Expect 13 minutes on a modern host. A failed run leaves its logs under build_xcku15p/; common culprits:

Vivado error Fix
[Place 30-574] pin LOC not on package wrong package suffix in device, or copied LOCs from a different package
[Drc NSTD-1] unconstrained I/O missing I/O standard on a pin → fix the platform entry
Part xcku15p-… is not installed install the device support pack in Vivado, or pick a part covered by your licence
Vivado not found forgot to source settings64.sh before launching the generator

4. Drop it into bs_explorer

cp bscan_spi_xcku15p.bit /path/to/bs_explorer/data/bscan_proxies/

The directory's LICENSE.quartiq (MIT) covers your build too — leave it in place. Point the registry entry at the new file (this is the KU15P entry that currently has proxy_bitstream omitted in data/targets.yaml):

  - name:            "Xilinx Kintex UltraScale+ XCKU15P"
    idcode:          0x04A56093
    idcode_mask:     0x0FFFFFFF
    family:          xilinx_usp
    bsdl:            xcku15p_ffve1517.bsd
    ir_length:       6
    ir_cfg_in:       0x05
    ir_user1:        0x02
    ir_jprogram:     0x0B
    ir_jstart:       0x0C
    ir_jshutdown:    0x0D
    ir_isc_disable:  0x16
    proxy_bitstream: bscan_spi_xcku15p.bit   # <-- the file you just built
    caveats:         cclk_via_startup
    prog:            proxy_spi

No rebuild — the registry is loaded at runtime.
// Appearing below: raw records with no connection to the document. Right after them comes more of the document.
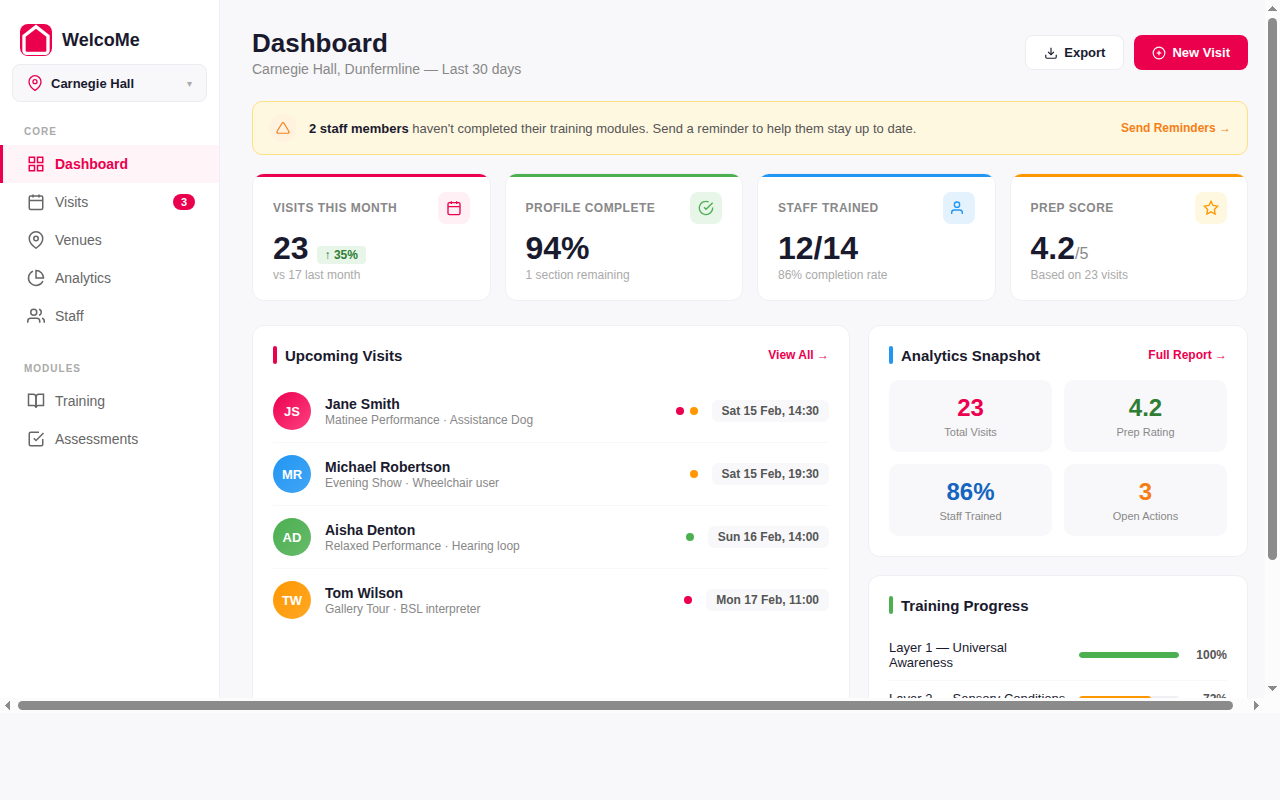Click the horizontal scrollbar at bottom
Image resolution: width=1280 pixels, height=800 pixels.
[620, 705]
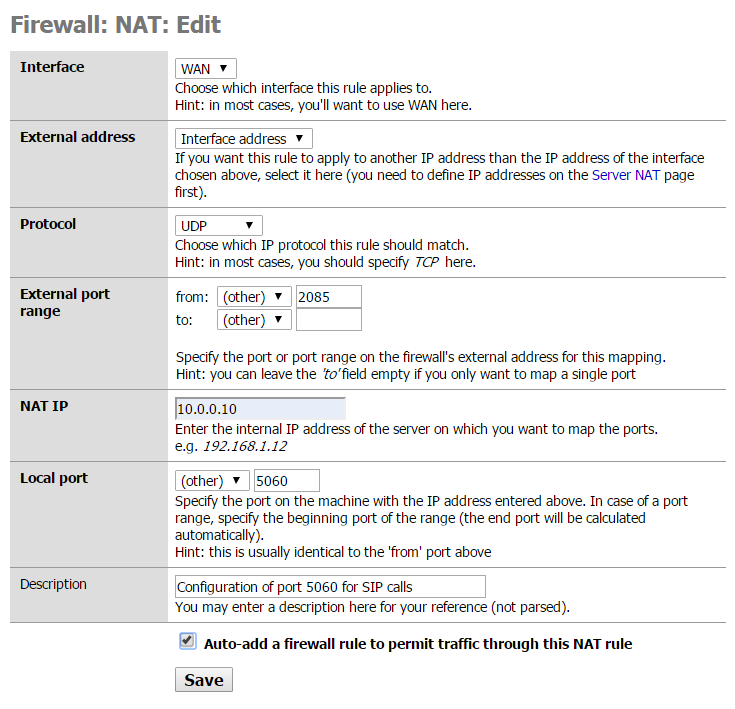
Task: Click the 'Auto-add a firewall rule' label text
Action: (418, 644)
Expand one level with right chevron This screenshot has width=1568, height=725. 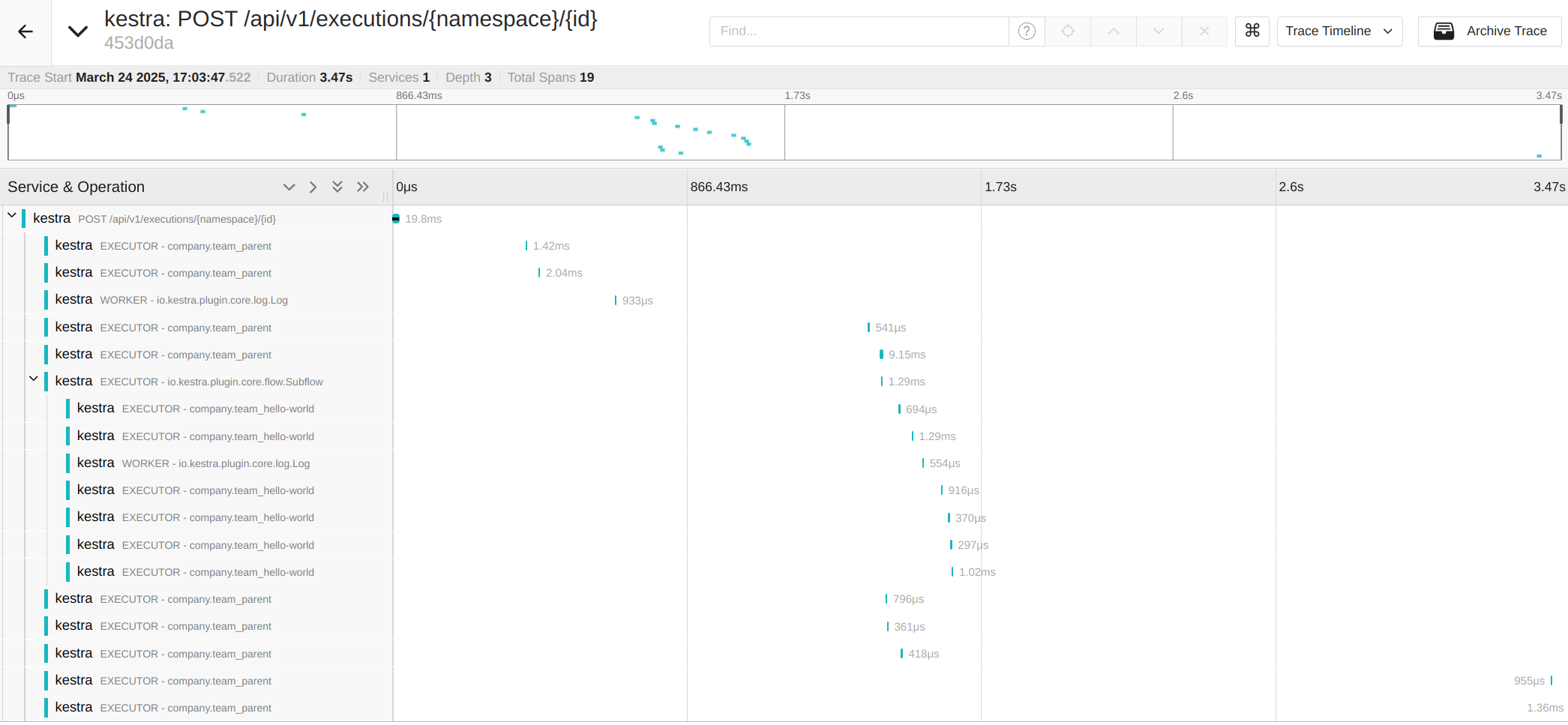(x=313, y=187)
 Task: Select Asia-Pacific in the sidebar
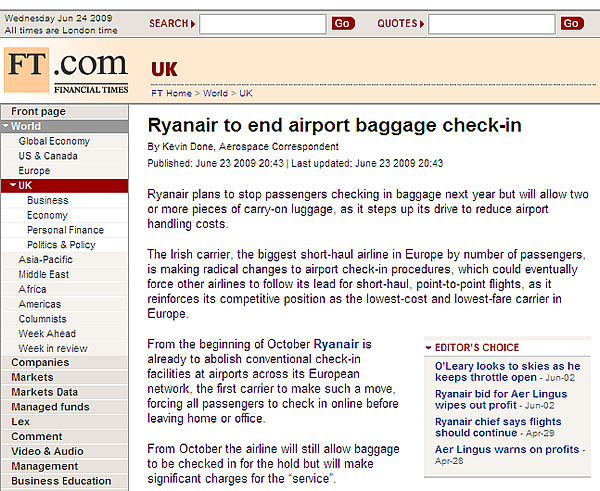(46, 259)
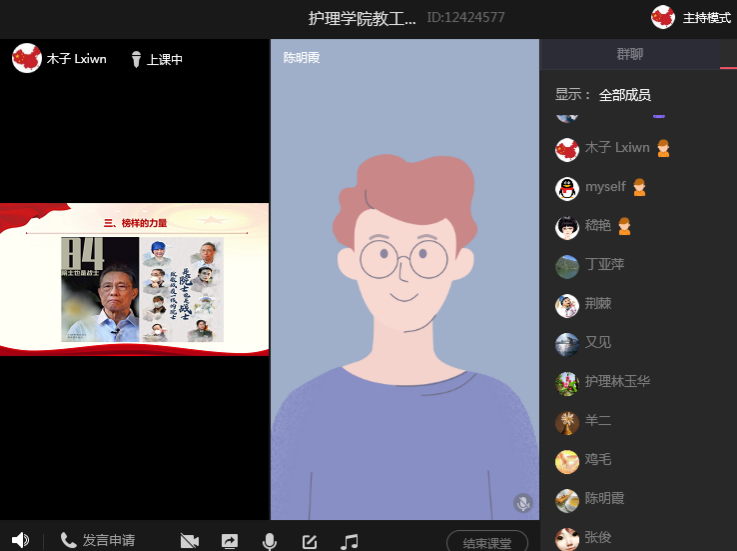
Task: Click the music note icon
Action: point(349,541)
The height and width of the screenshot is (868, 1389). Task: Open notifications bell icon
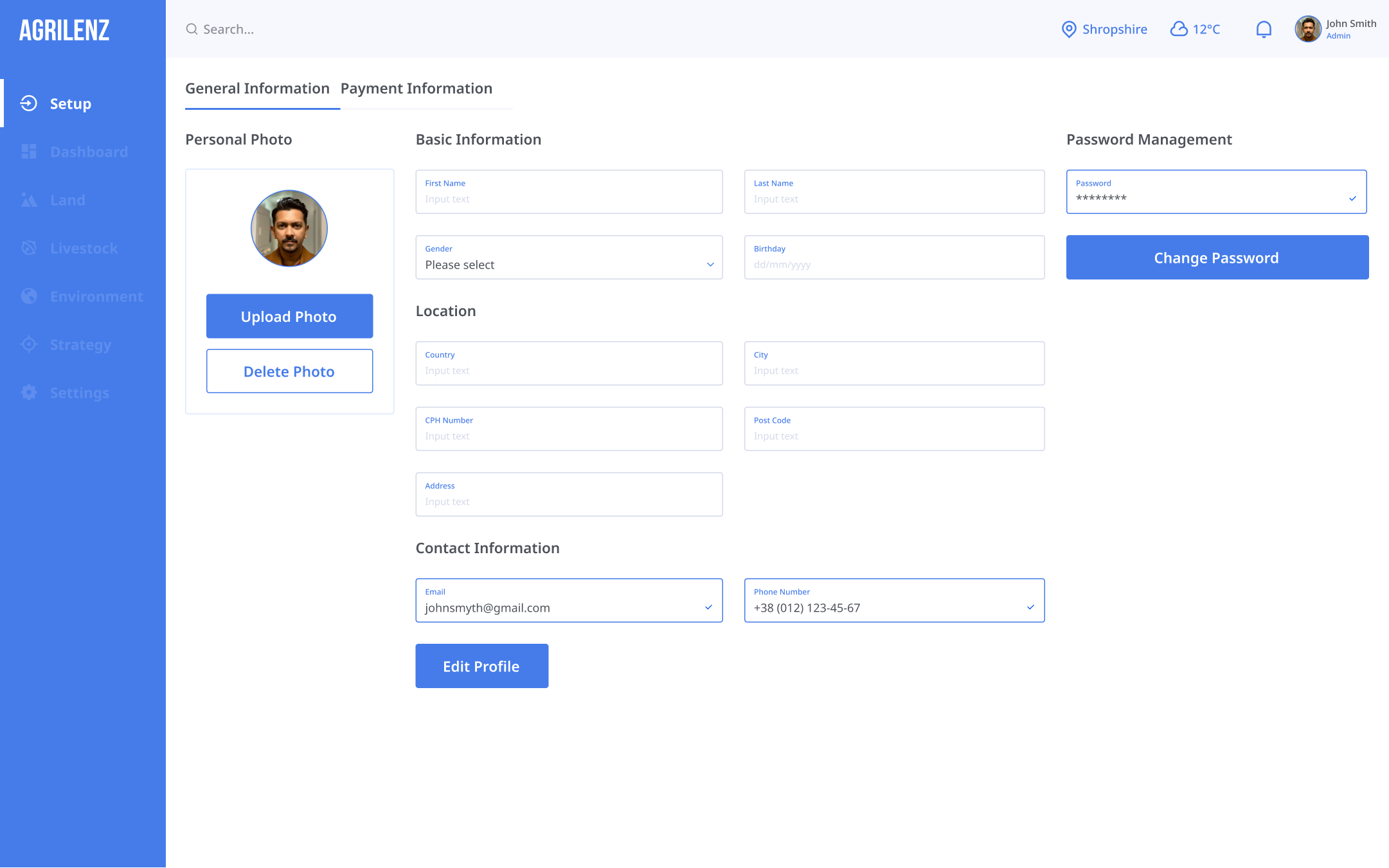click(x=1264, y=30)
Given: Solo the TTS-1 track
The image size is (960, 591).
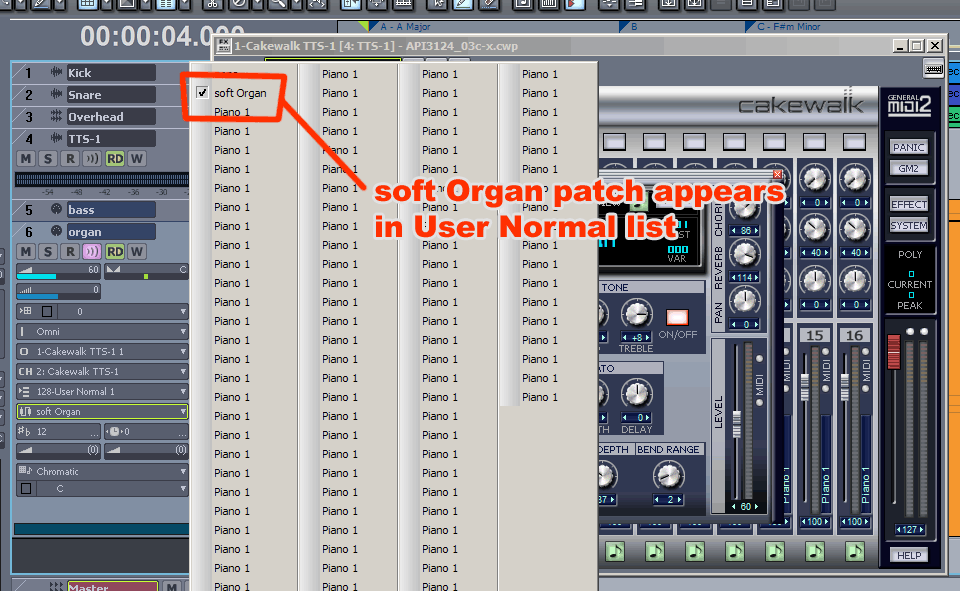Looking at the screenshot, I should click(48, 159).
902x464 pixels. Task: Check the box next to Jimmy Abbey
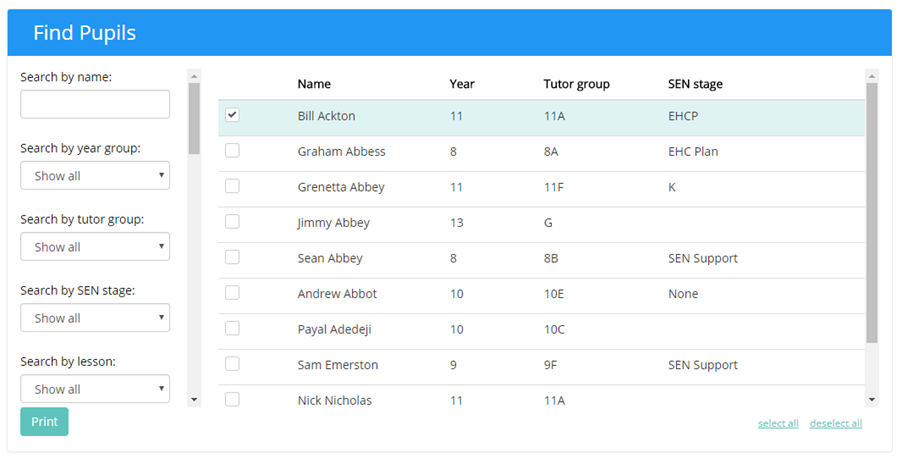pyautogui.click(x=232, y=222)
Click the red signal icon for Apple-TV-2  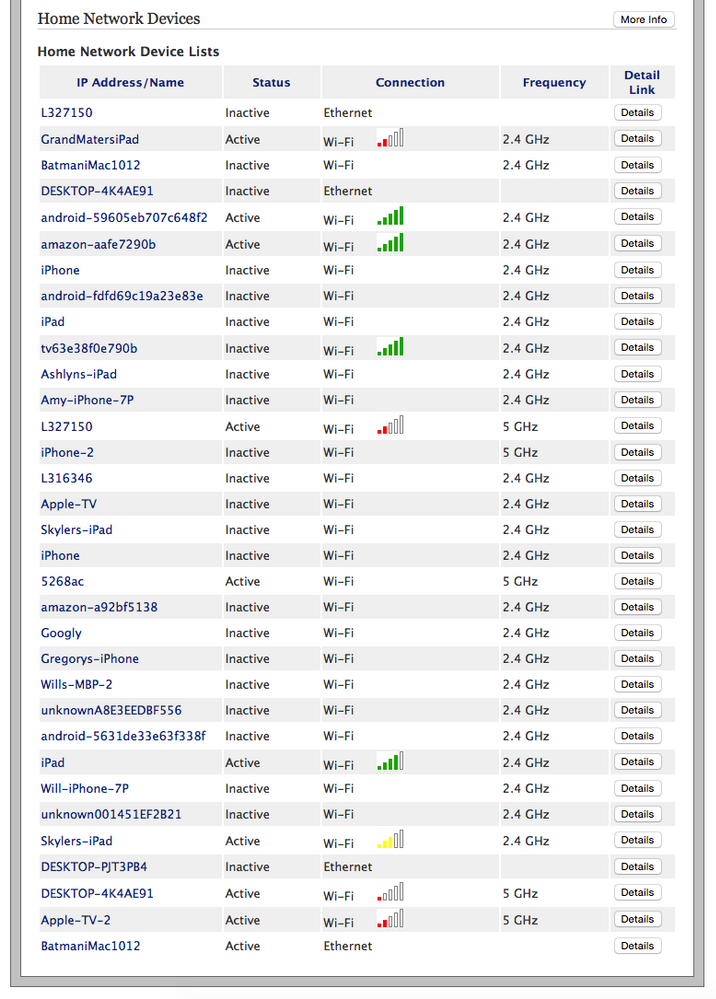390,919
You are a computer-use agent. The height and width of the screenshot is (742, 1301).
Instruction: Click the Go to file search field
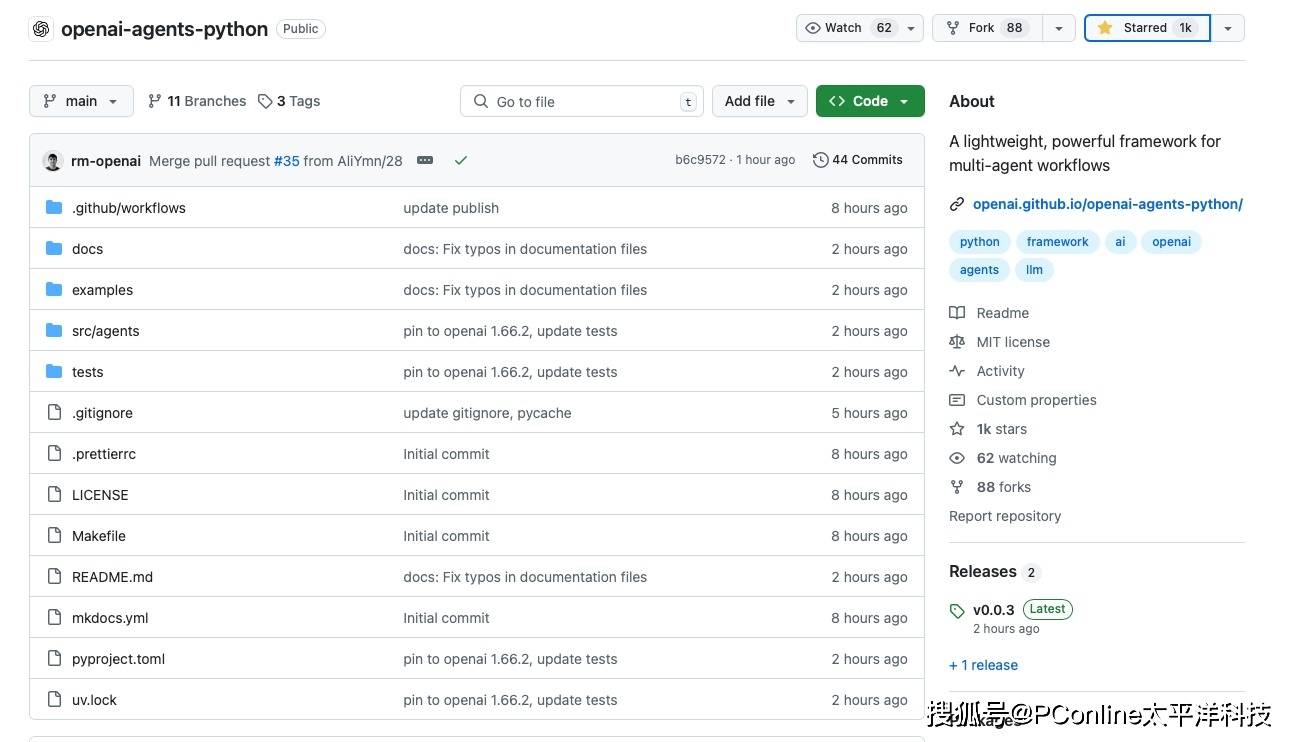580,101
5. Smoke-test on the board

bs_explorer> jtag_open 1
bs_explorer> jtag_autoinit
bs_explorer> bscan_load_bitstream 0 data/bscan_proxies/bscan_spi_xcku15p.bit
bs_explorer> bscan_jedec 0
JEDEC ID: 20 BB 19            # or whatever flash your board carries

A plausible JEDEC ID — manufacturer byte matching the flash on the schematic (0x20 Micron, 0xEF Winbond, 0xC2 Macronix, 0x01 Cypress/Infineon, 0x9D ISSI, …) — confirms the proxy is wired right: STARTUPE3 is driving CCLK, the BSCANE2 capture is on USER1, and the four pin LOCs match the physical flash. A 00 00 00 or FF FF FF reply almost always means one of the LOCs is wrong — re-check the package's configuration-bank pinout.

Upstreaming (optional)

If your new part is broadly useful — any stock dev-board MPSoC, common KU/VU/ZU device — the quartiq project takes PRs against xilinx_bscan_spi.py. Once merged, future users get a pre-built .bit and skip this whole document.